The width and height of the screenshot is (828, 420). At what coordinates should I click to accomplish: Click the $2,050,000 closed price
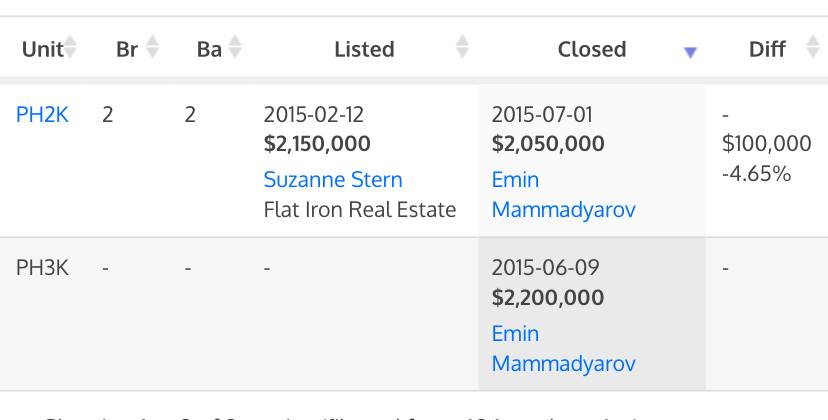[548, 144]
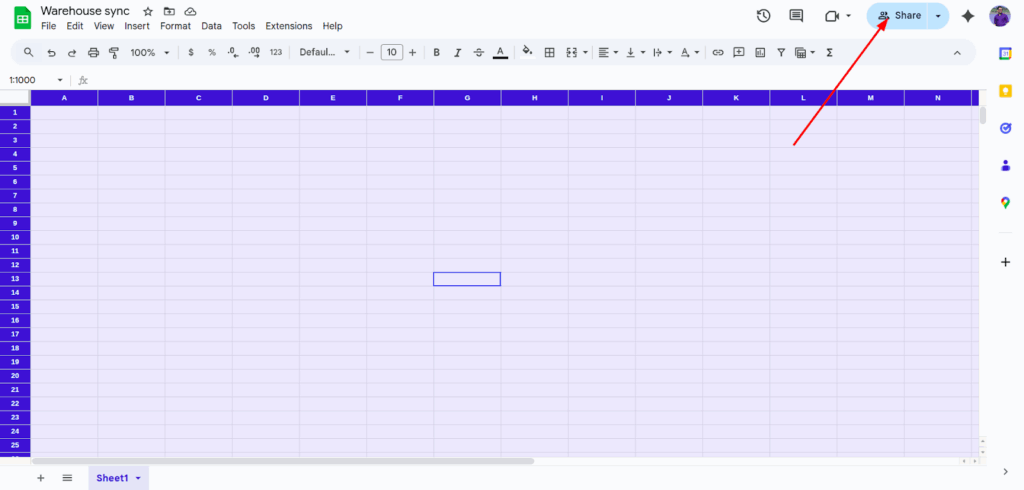The height and width of the screenshot is (490, 1024).
Task: Open the Name box range dropdown
Action: pyautogui.click(x=60, y=80)
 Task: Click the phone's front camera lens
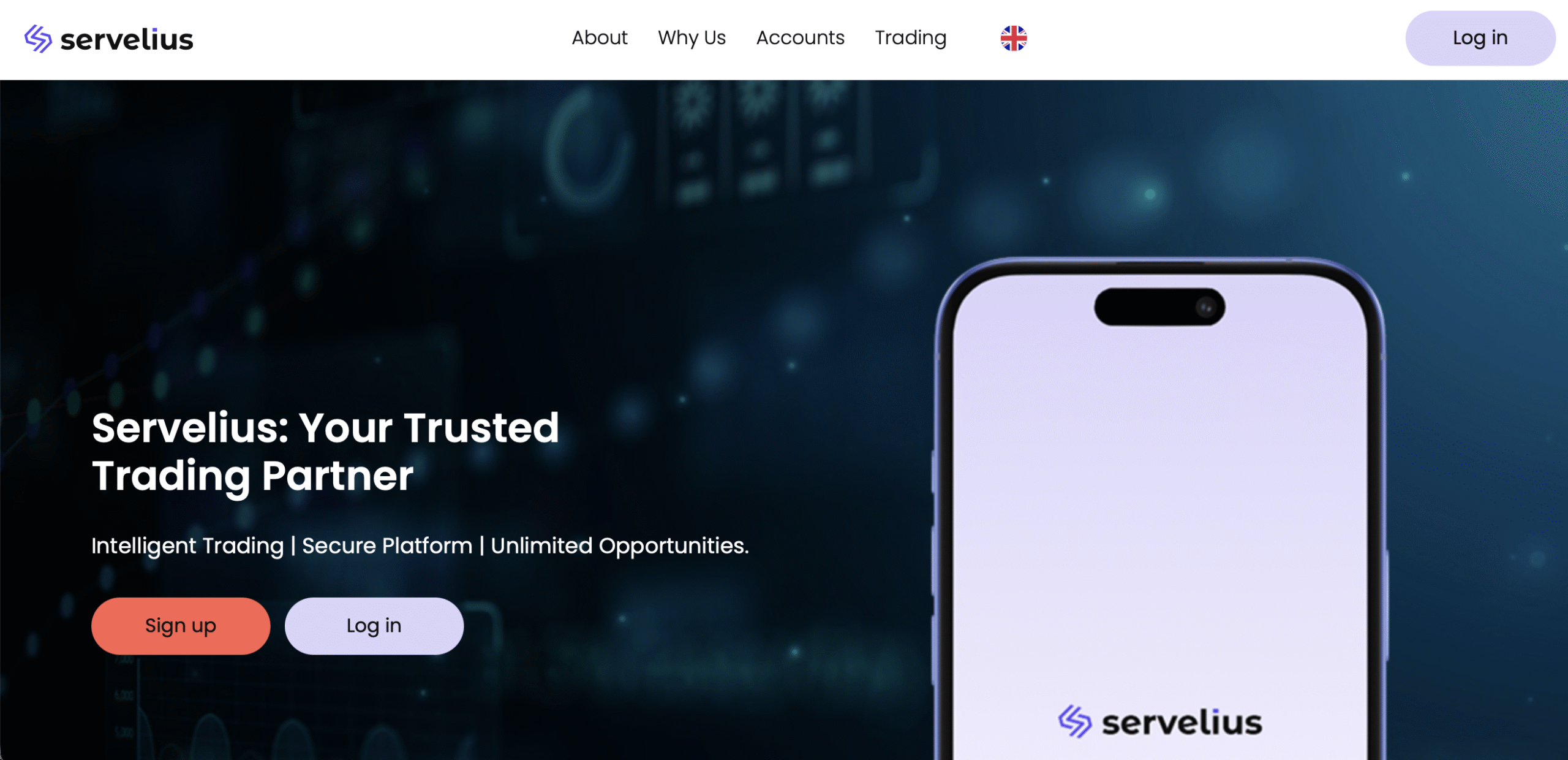click(x=1205, y=307)
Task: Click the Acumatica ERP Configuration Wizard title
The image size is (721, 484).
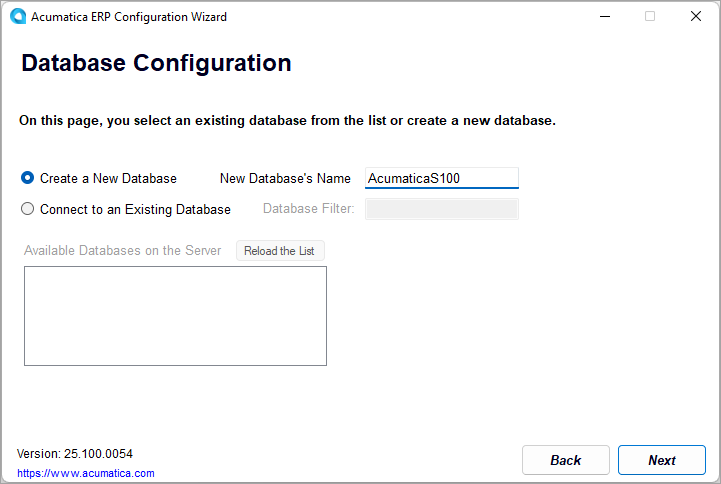Action: pos(129,17)
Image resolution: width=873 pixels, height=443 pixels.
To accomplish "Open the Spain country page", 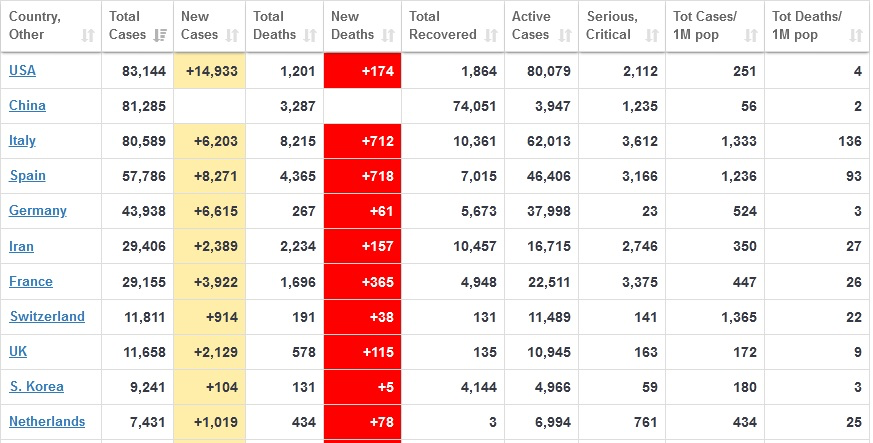I will coord(27,176).
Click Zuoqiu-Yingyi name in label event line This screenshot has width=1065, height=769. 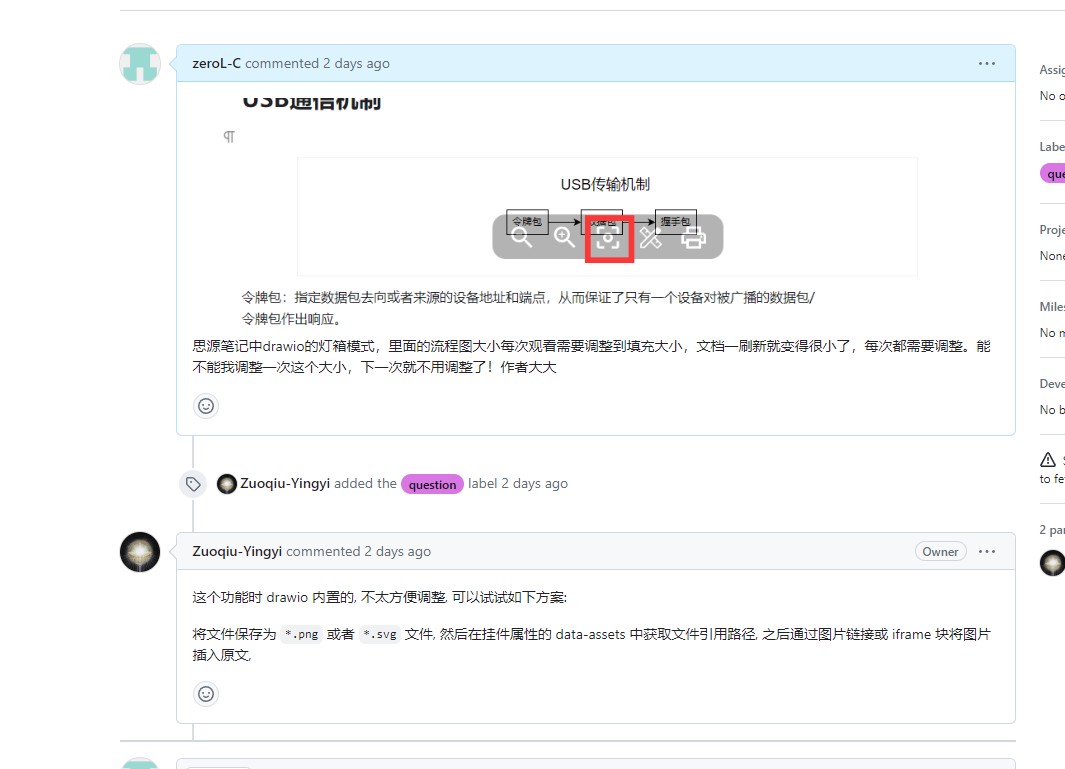click(x=285, y=483)
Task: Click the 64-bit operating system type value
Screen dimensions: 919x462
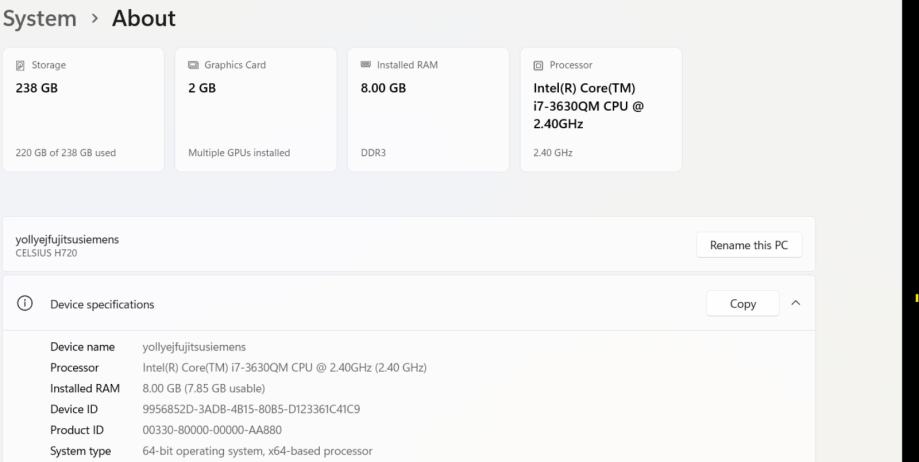Action: point(257,451)
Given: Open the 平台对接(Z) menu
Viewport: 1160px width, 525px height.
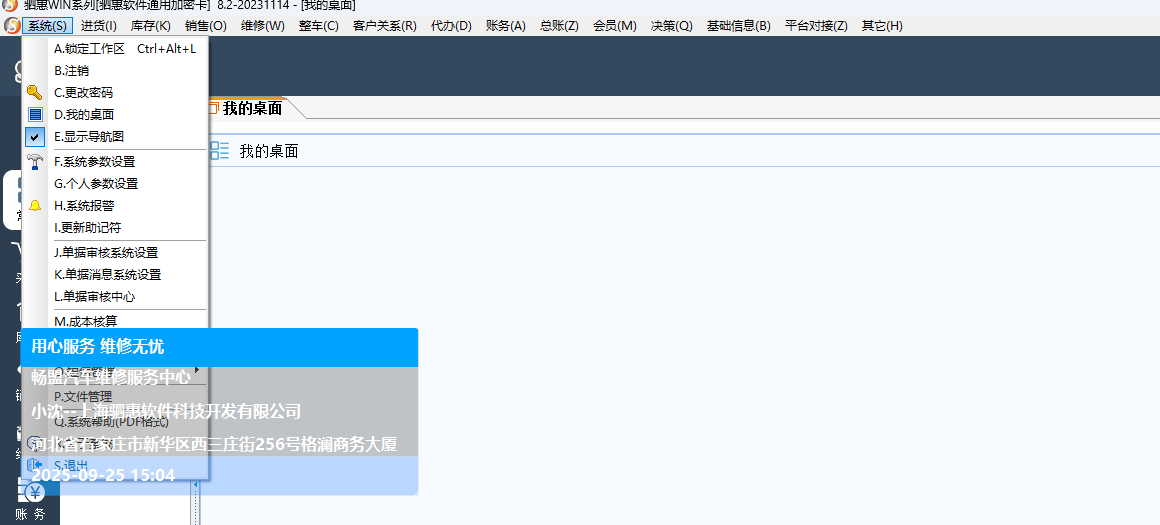Looking at the screenshot, I should coord(816,25).
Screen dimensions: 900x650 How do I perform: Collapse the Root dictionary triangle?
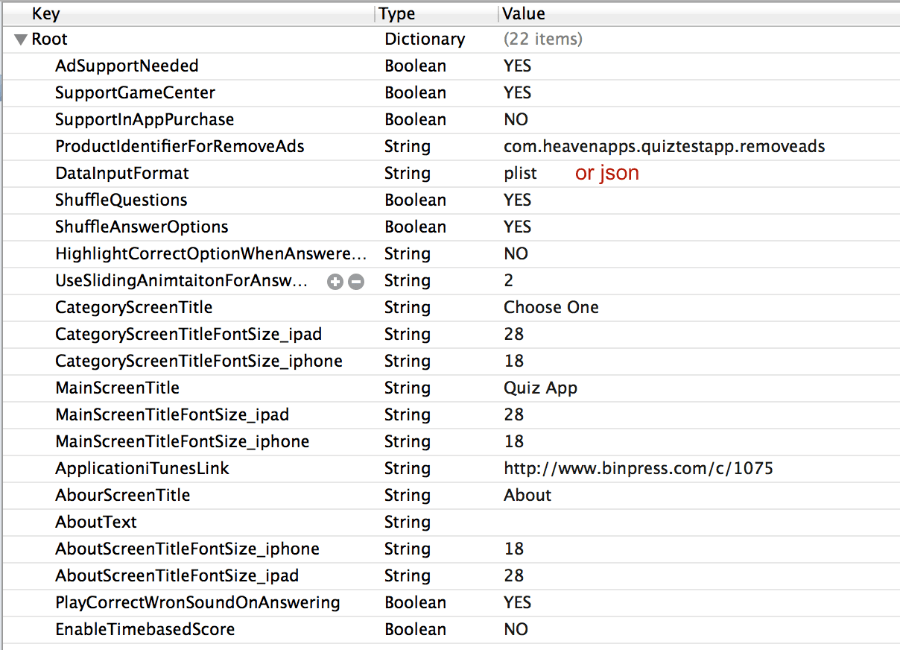[x=21, y=40]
################
=== PROBLEM DESCRIPTION ===
Output exactly the lines from the line containing "Task: Click the 64-bit" through the last line of the records, both included, and leave out every picture.

=== WRITTEN REPLY ===
Task: Click the 64-bit operating system type value
Screen dimensions: 919x462
Action: point(257,451)
Given: Open the 平台对接(Z) menu
Viewport: 1160px width, 525px height.
Looking at the screenshot, I should coord(816,25).
Screen dimensions: 900x650 How do I perform: Collapse the Root dictionary triangle?
[x=21, y=40]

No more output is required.